__Source excerpt__.
..............................

Definitely the 13 day tour - you get to see so much more of Scotland.
I'm surprised that people tend to avoid June and July. June is one of my favourite times to visit Scotland. Weather tends to be good, the wild flowers are in flower and you get very long days too.
Taking on extra time either before or after the tour - chose either Dumfries and Galloway OR Borders and Northumberland. These are areas not covered on the tour and are also places not on the usual tourist tick list BUT popular with 'those in the know'. You could easily spend a week in either of these places. Have a look at Undiscovered Scotland for ideas (and lots of pictures)
Dumfries and Galloway has some superb scenery, worthy of the Scottish Highlands around Glen Trool. It also has the Mull of Galloway with Logan Botanic Garden (one of the best gardens in Scotland) or the Logan fish pond (go and hand feed the fish!) There are the ruined abbeys of Glenluce, Sweatheart and Dundrennan. There are the ruined castles of Cardonness, Carsluith, MacClelland's Tower. There are the prehistoric Cairnholy Cairns. There is the early Christian heritage of Whithorn and Wigtown which markets itself as a Book Town. The Gem Rock Museum in Creetoiwn is wonderful and worth finding. There are small villages to explore - Castle Douglas, Kirkcudbright, Gatehouse of Fleet. ...

..............................

__Entries shown__.
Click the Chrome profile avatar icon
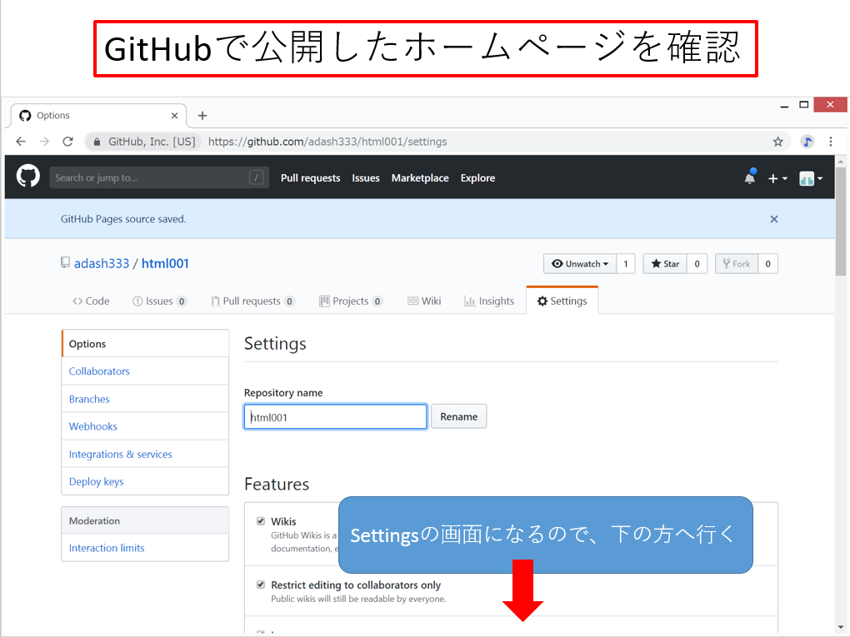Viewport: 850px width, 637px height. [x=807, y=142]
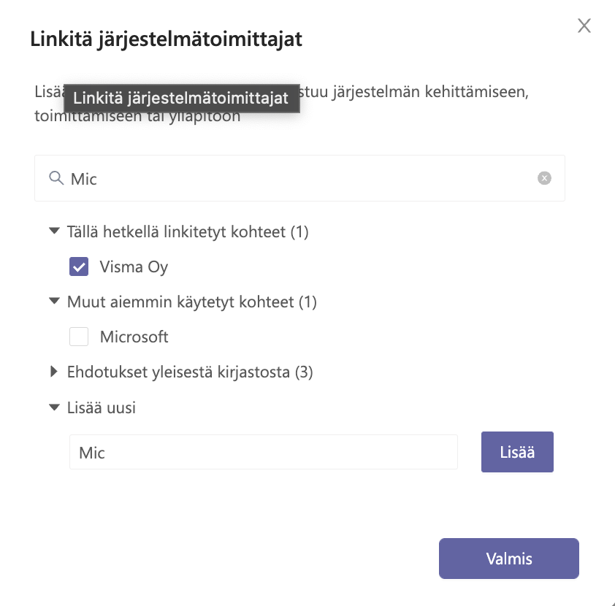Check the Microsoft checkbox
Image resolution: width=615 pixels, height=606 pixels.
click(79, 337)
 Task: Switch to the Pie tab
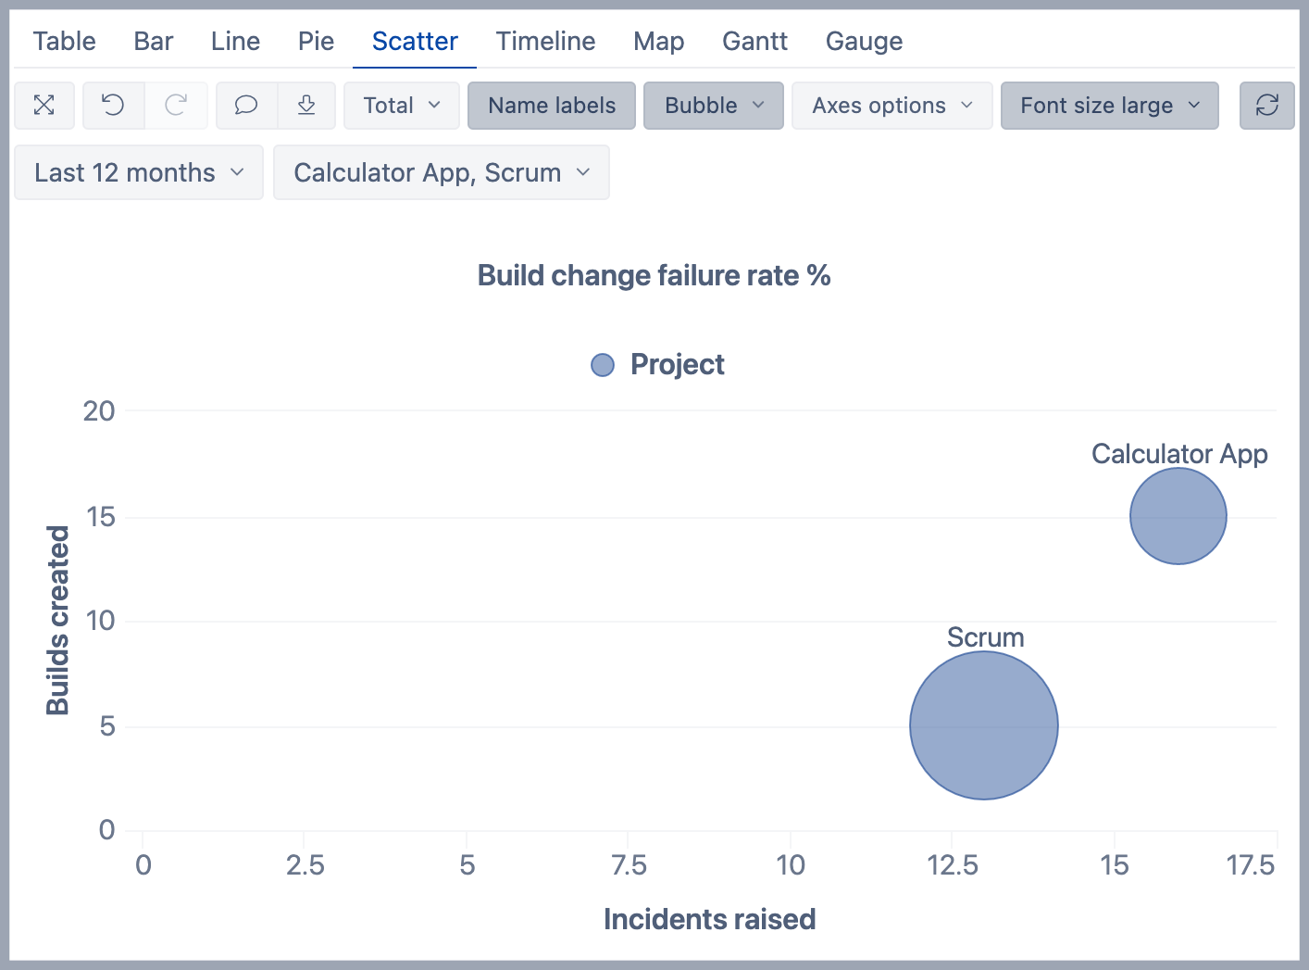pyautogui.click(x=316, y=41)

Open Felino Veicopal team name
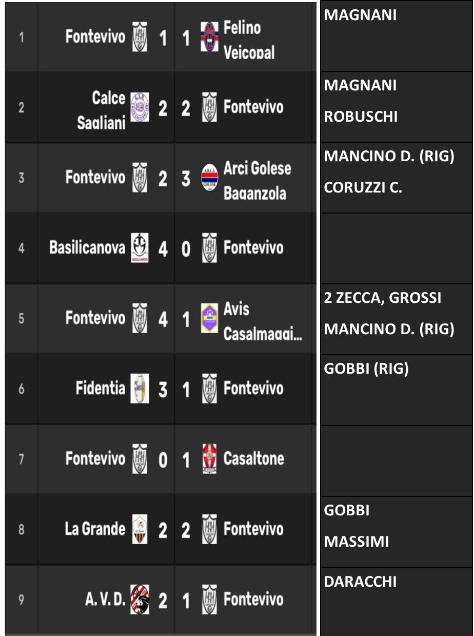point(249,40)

..............................

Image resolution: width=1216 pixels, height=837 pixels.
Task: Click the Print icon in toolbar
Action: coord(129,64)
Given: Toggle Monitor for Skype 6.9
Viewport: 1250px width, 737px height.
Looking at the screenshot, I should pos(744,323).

..............................

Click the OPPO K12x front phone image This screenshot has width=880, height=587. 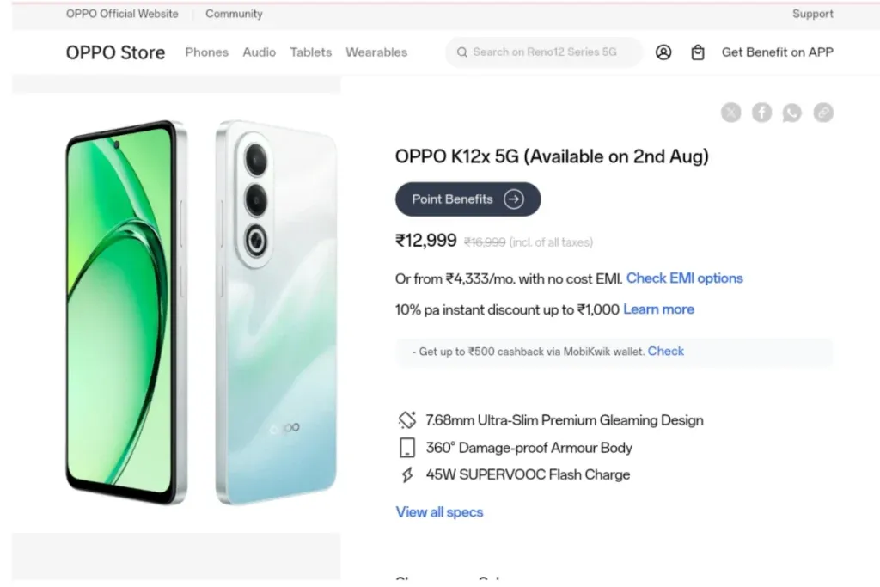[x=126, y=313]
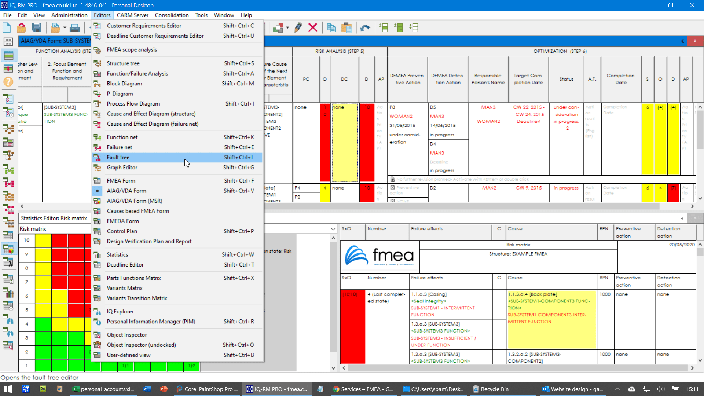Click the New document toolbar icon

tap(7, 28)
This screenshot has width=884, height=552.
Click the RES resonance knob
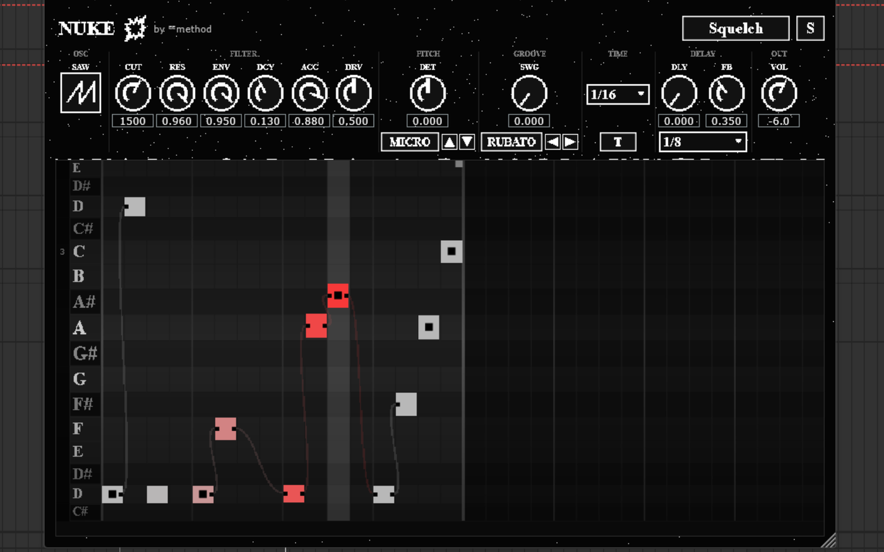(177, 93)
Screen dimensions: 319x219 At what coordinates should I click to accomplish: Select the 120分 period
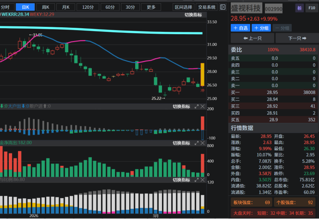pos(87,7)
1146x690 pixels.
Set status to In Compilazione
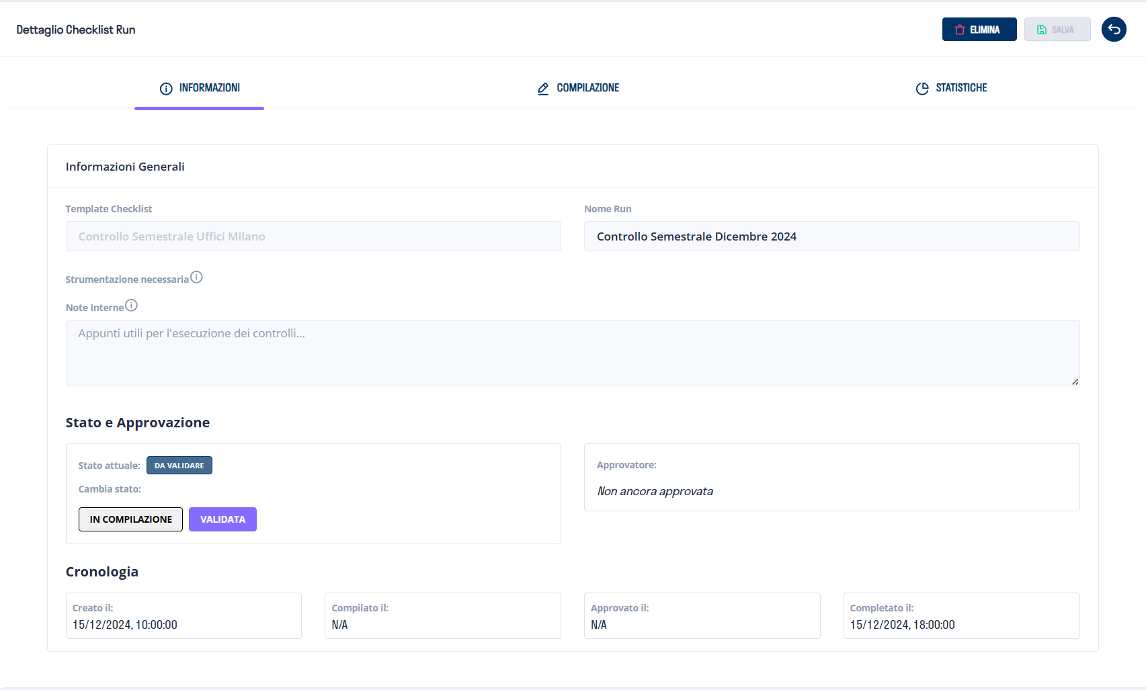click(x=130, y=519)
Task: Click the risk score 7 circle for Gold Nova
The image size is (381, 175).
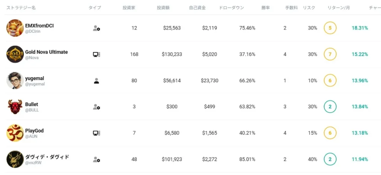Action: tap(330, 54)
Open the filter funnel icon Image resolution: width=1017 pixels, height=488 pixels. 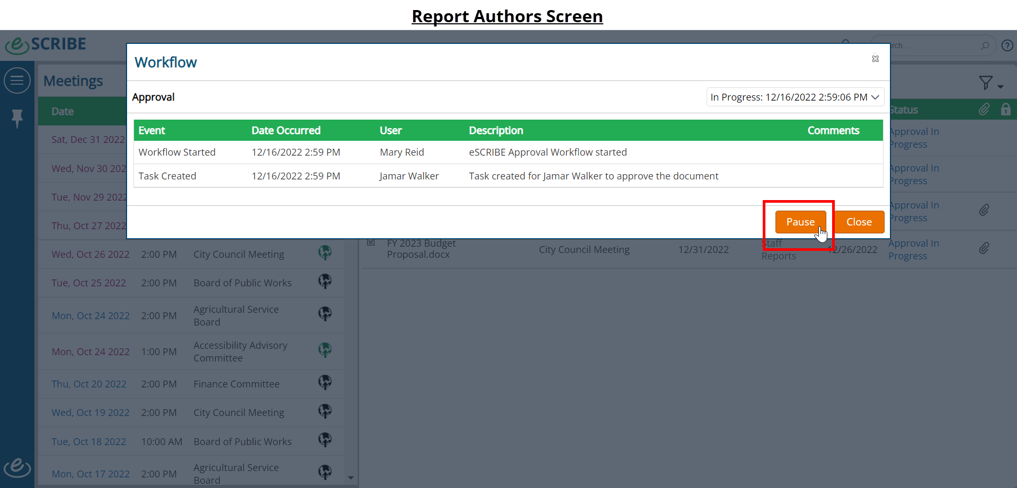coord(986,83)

..............................

__Stated goal A__. Set down the portion of the Scotland travel advice above, beginning at the words "Taking on extra" and stopping after "lots of pictures)".
__Stated goal B__.
Does the Scotland travel advice above agree with each statement below? Give yes or no for each, with the deciding words of that advice quoted exactly.
(i) The writer recommends the 13 day tour.
(ii) Dumfries and Galloway is one of the areas covered on the tour.
(iii) Wigtown markets itself as a Book Town.

__Exercise solution A__.
Taking on extra time either before or after the tour - chose either Dumfries and Galloway OR Borders and Northumberland. These are areas not covered on the tour and are also places not on the usual tourist tick list BUT popular with 'those in the know'. You could easily spend a week in either of these places. Have a look at Undiscovered Scotland for ideas (and lots of pictures)

__Exercise solution B__.
(i) Yes: "Definitely the 13 day tour - you get to see so much more of Scotland."
(ii) No: "These are areas not covered on the tour"
(iii) Yes: "Wigtown which markets itself as a Book Town"